Stateless Afghans

26 Apr 2009

Stateless Afghans

26 April 2009 - Five thousand families have lived across Afghanistan for decades, but none of them have Afghan citizenship. Among several minorities in Afghanistan, a forgotten and isolated minority is the Jogi tribe.

 

Jogies have Uzbek and Tajik origins and many crossed the border from Bukhara in Uzbekistan during the period of the Soviet Union to seek asylum in the northern parts of Afghanistan.

A recent study by the United Nations High Commissioner for Refugees (UNHCR) on the living conditions and status of this minority has been conducted in Mazar-i-Sharif.
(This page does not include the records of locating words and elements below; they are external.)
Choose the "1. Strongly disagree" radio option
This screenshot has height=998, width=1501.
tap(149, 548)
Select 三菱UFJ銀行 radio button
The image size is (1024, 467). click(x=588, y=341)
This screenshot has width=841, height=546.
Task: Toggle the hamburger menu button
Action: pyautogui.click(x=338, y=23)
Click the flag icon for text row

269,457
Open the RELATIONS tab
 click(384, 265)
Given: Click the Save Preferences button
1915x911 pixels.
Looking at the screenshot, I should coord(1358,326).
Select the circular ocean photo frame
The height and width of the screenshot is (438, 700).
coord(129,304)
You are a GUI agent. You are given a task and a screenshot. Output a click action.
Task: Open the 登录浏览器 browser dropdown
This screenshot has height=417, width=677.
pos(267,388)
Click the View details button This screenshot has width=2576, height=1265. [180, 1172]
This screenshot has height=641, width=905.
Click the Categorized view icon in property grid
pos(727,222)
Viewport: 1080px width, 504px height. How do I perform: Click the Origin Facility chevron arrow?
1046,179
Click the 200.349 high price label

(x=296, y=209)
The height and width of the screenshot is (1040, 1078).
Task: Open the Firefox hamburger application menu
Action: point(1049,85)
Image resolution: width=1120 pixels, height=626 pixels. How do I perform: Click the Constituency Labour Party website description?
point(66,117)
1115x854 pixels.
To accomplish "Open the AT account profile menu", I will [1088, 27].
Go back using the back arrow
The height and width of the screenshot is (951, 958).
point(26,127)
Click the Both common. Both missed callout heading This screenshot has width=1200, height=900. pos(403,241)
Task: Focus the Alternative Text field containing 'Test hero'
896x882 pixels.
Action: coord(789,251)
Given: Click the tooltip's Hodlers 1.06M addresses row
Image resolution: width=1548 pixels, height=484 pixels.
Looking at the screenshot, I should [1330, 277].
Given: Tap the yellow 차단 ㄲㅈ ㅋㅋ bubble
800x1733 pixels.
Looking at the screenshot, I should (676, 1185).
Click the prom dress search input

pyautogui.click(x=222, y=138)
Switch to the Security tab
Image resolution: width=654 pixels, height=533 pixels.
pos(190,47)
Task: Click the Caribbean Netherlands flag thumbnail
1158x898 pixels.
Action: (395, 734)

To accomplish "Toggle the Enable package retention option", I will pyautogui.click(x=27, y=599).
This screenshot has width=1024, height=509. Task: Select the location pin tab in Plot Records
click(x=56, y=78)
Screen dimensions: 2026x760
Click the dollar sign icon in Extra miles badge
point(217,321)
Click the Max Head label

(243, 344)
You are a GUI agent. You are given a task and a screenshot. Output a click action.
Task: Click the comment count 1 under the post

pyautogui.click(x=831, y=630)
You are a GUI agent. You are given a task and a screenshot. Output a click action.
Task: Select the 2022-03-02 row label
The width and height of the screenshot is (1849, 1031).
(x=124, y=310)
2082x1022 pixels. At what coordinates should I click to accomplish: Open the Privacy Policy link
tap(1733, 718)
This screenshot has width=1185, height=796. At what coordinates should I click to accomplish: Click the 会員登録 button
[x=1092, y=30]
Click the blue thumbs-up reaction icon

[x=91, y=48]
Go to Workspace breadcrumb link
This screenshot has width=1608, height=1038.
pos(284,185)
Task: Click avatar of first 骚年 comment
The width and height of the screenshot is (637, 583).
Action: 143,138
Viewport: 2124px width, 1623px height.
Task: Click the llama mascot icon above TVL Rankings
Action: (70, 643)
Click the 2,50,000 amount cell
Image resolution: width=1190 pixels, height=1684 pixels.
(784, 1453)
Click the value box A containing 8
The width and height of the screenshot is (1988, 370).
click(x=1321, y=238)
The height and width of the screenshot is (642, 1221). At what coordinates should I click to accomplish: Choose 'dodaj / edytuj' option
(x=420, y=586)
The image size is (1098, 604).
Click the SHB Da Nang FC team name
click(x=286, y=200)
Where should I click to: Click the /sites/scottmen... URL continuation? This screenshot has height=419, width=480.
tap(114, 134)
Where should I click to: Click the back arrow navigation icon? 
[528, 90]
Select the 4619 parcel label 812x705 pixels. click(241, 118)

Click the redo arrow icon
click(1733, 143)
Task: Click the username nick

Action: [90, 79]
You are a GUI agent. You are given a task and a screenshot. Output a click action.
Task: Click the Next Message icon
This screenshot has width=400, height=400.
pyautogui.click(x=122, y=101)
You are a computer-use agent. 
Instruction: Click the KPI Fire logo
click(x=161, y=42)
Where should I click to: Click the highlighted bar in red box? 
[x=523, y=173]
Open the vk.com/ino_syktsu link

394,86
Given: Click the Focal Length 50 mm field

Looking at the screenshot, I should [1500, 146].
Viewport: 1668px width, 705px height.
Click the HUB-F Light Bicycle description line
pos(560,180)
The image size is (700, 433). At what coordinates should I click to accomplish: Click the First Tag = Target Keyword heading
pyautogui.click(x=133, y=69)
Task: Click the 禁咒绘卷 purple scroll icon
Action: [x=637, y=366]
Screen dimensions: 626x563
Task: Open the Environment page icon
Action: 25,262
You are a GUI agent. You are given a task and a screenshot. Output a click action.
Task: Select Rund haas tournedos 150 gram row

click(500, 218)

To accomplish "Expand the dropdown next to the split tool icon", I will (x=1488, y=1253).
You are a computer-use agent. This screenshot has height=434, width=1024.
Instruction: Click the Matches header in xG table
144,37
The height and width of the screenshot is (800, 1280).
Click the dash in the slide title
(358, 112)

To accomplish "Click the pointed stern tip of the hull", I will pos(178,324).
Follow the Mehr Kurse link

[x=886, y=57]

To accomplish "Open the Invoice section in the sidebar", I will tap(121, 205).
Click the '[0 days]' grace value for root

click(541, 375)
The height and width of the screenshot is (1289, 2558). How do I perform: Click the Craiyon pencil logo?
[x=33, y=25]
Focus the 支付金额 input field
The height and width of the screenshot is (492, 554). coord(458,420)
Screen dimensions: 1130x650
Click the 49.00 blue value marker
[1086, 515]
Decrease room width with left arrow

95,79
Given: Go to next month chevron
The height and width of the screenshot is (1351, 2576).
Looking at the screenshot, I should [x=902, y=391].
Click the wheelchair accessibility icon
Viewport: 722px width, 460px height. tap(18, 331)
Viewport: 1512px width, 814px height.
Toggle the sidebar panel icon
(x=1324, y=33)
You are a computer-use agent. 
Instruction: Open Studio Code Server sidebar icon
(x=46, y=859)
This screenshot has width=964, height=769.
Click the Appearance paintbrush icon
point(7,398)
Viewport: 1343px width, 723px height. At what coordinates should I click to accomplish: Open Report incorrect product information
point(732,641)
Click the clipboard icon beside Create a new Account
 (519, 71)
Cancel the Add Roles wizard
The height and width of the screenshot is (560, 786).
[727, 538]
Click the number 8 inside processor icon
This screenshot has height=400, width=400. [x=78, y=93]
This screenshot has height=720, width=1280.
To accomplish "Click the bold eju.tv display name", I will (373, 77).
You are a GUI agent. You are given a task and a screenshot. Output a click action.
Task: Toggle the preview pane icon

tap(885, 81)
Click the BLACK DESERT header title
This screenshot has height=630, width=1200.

Assisting stateless people is a part of UNHCR’s mandate across the world.

“As human beings they should be given an identity, social protection and they need to be given chances to develop and live like others in the community,” said Gul Aqa Adel, a UNHCR official who initiated this study.

Jogies live in difficult conditions under tents and are forced to move from place to place. Their lack of Afghan identity deprives them from access to schools, employment, receiving assistance from government and many international aid organisations.

They cannot buy or rent a house because of their lack of an identity card – so they live in isolated locations around Mazar-i-Sharif.

“People don’t take us for labour – they think we are dirty and dangerous, I don’t know why. We are the most vulnerable people,” said Kakul, a Jogi man while he was receiving an assistance package.

Jogi men and women search for work, but mostly to no avail. Jogi women are often fortune-tellers and beggars. Many of them offer fortune-telling around the blue mosque in Mazar-i-Sharif.

Little Jogi girls learn begging and fortune-telling from their mothers at very small age –
an age when they should be school. Their pleading eyes look deep into people while they are begging for some money or food.

Assistance packages were recently distributed to 126 Jogi families by the Government of Afghanistan and the United Nations. Each family package provided by International Organisation for Migration (IOM) included two quilts, three jackets, three blankets, three pairs of shoes and three pairs of socks. UNHCR distributed plastic sheets for each family and the Department of Returnees and Repatriation in Balkh provided soap.

UNHCR is now committed to help Jogies get proper national identification. This will help them send their children to school and Jogi men and women will be able to get official jobs.